Juggling Memory: Arenas in Golang

Greetings, in a highly loaded environment, large allocation often strongly affects the processing speed of a particular part of the service, in order to more finely control memory, arenas have appeared. How do they turn on? It’s simple, you need the GO…


This content originally appeared on DEV Community and was authored by Vladislav Semenkov

Greetings, in a highly loaded environment, large allocation often strongly affects the processing speed of a particular part of the service, in order to more finely control memory, arenas have appeared. How do they turn on? It's simple, you need the GOEXPERIMENT=arenas flag. Let's take an example of how memory works with "small objects".
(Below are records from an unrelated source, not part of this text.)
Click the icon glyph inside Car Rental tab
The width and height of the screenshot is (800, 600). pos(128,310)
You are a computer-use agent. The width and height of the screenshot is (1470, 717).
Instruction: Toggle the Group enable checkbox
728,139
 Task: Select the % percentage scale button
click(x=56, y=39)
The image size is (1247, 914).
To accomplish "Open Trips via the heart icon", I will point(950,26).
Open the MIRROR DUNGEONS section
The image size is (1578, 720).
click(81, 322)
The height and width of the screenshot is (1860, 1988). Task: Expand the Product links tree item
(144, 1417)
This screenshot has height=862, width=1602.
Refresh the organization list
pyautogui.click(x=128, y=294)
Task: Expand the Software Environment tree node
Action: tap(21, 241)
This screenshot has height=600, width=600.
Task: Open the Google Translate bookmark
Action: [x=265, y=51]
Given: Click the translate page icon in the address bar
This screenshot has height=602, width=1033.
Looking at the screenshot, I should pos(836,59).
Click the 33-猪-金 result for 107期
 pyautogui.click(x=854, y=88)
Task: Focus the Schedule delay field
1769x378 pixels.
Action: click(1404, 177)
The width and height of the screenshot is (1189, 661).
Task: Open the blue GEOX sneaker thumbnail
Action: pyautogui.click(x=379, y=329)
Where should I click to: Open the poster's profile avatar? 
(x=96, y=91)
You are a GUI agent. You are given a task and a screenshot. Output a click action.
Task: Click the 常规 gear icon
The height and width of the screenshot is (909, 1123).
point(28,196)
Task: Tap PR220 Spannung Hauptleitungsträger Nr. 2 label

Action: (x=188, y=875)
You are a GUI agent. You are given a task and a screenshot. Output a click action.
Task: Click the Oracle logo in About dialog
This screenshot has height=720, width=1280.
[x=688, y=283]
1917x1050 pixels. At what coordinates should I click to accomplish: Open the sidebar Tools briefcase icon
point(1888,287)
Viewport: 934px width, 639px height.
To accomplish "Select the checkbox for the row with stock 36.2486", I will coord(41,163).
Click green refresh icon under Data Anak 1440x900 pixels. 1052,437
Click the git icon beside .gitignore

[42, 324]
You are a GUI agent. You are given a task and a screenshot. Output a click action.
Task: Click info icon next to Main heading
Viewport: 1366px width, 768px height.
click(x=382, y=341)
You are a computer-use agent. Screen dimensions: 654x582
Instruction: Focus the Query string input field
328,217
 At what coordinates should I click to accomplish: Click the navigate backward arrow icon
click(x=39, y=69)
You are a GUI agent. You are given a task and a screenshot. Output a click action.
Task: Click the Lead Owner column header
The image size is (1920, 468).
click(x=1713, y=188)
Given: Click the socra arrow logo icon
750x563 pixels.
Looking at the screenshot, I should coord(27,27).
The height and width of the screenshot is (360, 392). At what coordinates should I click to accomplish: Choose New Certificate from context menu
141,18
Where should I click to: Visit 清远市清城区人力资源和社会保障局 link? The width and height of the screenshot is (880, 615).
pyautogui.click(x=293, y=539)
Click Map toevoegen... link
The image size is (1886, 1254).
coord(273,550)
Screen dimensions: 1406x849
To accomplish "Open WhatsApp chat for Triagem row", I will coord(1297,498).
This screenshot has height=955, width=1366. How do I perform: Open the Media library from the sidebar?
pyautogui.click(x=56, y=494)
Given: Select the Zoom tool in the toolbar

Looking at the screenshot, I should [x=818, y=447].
The route of the "small object"

The so-called "tiny allocator" is responsible for "small objects" in Golang. How does it work?

Image description

In golang, all small objects go through the path: tiny allocator -> cache -> span pool (with tiny Span Class) - heap.

A small object, in turn, is considered an object that is less than 16 bytes, if you look at the source code, you can see why you chose such a constant:

// Size of the memory block used for combining (maxTinySize) is tunable.
// Current setting is 16 bytes, which relates to 2x worst case memory
// wastage (when all but one subobjects are unreachable).
// 8 bytes would result in no wastage at all, but provides less
// opportunities for combining.
// 32 bytes provides more opportunities for combining,
// but can lead to 4x worst case wastage.
// The best case winning is 8x regardless of block size.

Everything is done primarily for optimization.

All these actions are inside a single P, so the allocation of a small object is very insignificant. The GC intervenes only twice per cycle: stop the world, at the beginning and end of the marking (termination), and a concurrent mark runs between them. Simply put, an automatic mark and sweep is used. In turn, in the arena, many objects are poured into one span and given to runtime in one operation, our GC does not interfere and we ourselves have to monitor the lifecycle.

Arena objects do not participate in tri-color until Free, where only the pointer is shifted without global structures inside the allocated span

Span

Earlier in the article, I mentioned "Span", what is it in the classical sense of Go?

Span is a continuous sequence of pages, a minimal block that the allocation and GC operators operate on inside the heap.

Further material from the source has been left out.